在再生医学领域，间充质干细胞（MSCs）因其多向分化潜能被视为组织修复的“种子细胞”，但传统培养基如胎牛血清（FBS）存在批次差异和动物源性污染风险，而人自体血清（HAS）则面临个体差异和储存难题。牙髓干细胞（DPSCs）作为MSCs的重要来源，其成骨分化效率直接影响骨再生治疗效果。东京医科大学的研究团队在《Regenerative Therapy》发表论文，揭示了富血小板纤维蛋白条件培养基（PRF-CM）通过TGF-β和PDGF信号通路促进DPSCs成骨分化的机制，为临床提供了更优的培养基选择。

研究团队采用RNA测序（RNA-Seq）分析DPSCs在FBS和PRF-CM中的基因表达差异，结合Western blot验证关键蛋白表达，并通过抑制剂实验（SB431542和伊马替尼）阻断信号通路。结果显示，PRF-CM组中TGF-β通路相关基因（BMPR1B、BMP4、ID2）和PDGF通路基因（PDGFA、PDGFRA、PDGFRB）显著上调，磷酸化SMAD2/3（pSMAD2/3）和Akt（p-Akt）蛋白表达增强。功能实验证实，抑制任一通路均降低碱性磷酸酶（ALP）活性和成骨标志物（如RUNX2、COLIA1）表达。

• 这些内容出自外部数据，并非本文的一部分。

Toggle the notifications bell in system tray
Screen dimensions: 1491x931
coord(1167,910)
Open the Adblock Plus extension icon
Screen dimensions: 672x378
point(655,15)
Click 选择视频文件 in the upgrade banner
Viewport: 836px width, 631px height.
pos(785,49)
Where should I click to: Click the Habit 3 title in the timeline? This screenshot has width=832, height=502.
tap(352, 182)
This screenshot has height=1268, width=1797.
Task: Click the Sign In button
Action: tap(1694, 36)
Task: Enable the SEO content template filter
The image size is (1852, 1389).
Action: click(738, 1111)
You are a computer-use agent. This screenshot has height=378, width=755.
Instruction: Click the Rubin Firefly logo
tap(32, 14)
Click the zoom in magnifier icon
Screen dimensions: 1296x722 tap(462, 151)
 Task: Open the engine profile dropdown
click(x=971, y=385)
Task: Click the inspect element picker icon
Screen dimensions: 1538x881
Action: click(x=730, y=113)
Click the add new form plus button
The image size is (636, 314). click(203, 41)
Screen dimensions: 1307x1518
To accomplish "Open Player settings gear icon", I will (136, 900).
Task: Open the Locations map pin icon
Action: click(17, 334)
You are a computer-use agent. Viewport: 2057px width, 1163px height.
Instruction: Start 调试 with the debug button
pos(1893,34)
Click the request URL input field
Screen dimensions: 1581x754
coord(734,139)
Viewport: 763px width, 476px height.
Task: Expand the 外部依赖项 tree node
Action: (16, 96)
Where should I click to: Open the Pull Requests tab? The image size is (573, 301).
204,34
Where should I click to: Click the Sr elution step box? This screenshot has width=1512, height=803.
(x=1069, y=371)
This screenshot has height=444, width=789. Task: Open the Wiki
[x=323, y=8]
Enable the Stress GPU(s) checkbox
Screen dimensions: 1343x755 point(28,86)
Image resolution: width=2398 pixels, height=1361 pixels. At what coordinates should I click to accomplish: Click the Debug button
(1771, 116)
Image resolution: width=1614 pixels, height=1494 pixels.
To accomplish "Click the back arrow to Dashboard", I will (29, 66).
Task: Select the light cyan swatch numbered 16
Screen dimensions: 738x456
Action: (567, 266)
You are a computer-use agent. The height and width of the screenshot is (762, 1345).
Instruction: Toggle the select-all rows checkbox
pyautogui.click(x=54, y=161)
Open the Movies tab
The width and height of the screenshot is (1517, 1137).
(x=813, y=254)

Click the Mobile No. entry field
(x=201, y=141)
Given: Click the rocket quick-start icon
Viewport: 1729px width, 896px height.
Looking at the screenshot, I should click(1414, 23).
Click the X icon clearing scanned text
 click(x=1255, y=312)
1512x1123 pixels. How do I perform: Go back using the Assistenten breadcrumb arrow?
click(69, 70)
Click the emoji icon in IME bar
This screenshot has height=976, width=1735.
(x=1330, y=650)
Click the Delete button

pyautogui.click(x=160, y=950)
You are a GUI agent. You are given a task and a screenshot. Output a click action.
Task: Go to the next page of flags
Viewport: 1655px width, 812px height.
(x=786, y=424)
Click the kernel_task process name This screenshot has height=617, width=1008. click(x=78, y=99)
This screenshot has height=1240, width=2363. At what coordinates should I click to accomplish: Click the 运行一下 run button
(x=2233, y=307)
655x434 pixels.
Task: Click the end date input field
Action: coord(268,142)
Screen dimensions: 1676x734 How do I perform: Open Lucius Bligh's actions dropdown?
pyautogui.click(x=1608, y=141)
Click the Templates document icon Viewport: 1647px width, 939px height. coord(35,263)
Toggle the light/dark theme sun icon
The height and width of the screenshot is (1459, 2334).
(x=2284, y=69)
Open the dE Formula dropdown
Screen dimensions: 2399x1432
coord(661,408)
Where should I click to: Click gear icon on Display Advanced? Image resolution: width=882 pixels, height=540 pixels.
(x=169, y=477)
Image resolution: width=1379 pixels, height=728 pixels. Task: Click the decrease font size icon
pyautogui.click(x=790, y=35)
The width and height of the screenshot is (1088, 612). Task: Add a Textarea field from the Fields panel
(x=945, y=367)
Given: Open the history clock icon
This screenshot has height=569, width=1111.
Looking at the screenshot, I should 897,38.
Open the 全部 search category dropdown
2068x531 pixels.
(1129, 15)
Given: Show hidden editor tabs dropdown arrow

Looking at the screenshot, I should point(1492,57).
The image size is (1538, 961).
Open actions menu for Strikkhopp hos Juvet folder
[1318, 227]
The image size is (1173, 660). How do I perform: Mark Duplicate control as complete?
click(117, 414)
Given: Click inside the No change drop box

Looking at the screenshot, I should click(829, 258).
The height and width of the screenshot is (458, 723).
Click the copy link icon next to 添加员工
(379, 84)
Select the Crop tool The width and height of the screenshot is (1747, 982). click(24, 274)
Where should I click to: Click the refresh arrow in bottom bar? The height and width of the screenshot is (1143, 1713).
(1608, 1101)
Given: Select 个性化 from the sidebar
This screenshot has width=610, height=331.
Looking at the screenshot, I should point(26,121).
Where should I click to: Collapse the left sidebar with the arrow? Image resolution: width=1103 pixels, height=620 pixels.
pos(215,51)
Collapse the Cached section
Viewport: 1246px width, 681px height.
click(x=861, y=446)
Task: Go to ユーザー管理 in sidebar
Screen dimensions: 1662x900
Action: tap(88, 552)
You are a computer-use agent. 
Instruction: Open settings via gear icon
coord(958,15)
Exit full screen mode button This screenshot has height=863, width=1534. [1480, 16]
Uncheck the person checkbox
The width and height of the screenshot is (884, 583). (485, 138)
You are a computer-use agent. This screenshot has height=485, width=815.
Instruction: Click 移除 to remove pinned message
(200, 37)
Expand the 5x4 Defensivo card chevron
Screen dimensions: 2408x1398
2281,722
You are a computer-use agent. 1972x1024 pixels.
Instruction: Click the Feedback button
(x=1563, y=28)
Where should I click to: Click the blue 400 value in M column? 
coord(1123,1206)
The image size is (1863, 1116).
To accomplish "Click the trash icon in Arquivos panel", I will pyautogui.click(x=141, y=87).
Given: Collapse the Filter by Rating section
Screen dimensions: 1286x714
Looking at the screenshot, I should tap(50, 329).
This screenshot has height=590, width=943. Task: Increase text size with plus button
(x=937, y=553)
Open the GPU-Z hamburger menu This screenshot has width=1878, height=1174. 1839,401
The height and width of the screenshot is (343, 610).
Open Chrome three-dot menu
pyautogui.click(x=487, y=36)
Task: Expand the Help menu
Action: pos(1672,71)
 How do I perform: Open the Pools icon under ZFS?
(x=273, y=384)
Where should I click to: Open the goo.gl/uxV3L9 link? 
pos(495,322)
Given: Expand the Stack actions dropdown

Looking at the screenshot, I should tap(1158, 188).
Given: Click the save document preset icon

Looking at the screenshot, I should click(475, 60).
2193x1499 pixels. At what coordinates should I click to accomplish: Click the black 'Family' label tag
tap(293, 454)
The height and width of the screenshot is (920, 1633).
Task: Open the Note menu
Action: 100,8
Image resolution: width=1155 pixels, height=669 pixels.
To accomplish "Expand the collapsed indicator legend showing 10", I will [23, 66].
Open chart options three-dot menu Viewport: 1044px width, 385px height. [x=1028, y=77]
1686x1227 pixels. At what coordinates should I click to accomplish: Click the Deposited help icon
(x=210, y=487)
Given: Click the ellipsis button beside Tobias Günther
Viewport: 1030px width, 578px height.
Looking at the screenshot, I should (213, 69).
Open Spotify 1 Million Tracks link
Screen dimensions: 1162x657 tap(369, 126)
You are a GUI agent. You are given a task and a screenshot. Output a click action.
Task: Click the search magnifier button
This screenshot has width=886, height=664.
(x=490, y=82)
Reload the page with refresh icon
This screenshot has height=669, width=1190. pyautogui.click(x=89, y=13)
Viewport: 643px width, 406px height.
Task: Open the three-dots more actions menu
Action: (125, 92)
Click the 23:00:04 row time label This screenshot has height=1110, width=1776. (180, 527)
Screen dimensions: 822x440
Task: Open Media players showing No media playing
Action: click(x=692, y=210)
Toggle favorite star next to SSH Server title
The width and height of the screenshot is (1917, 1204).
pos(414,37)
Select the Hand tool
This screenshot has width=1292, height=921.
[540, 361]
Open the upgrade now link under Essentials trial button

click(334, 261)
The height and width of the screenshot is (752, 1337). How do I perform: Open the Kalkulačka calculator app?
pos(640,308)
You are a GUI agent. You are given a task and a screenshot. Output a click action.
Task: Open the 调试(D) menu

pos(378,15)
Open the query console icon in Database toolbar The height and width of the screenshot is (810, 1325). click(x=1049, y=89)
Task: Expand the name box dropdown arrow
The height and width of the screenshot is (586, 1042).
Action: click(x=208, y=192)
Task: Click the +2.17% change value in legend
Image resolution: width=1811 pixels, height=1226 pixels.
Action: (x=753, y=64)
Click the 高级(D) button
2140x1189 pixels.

研究结论指出，PRF-CM通过协同激活TGF-β和PDGF信号通路促进DPSCs成骨分化，且其制备效率是血液样本的3倍，避免了传统培养基的缺陷。这一发现不仅阐明了PRF-CM的作用机制，更为骨再生治疗的标准化和安全性提供了新策略。未来需进一步优化PRF-CM的浓度和适用细胞类型，以推动其临床应用。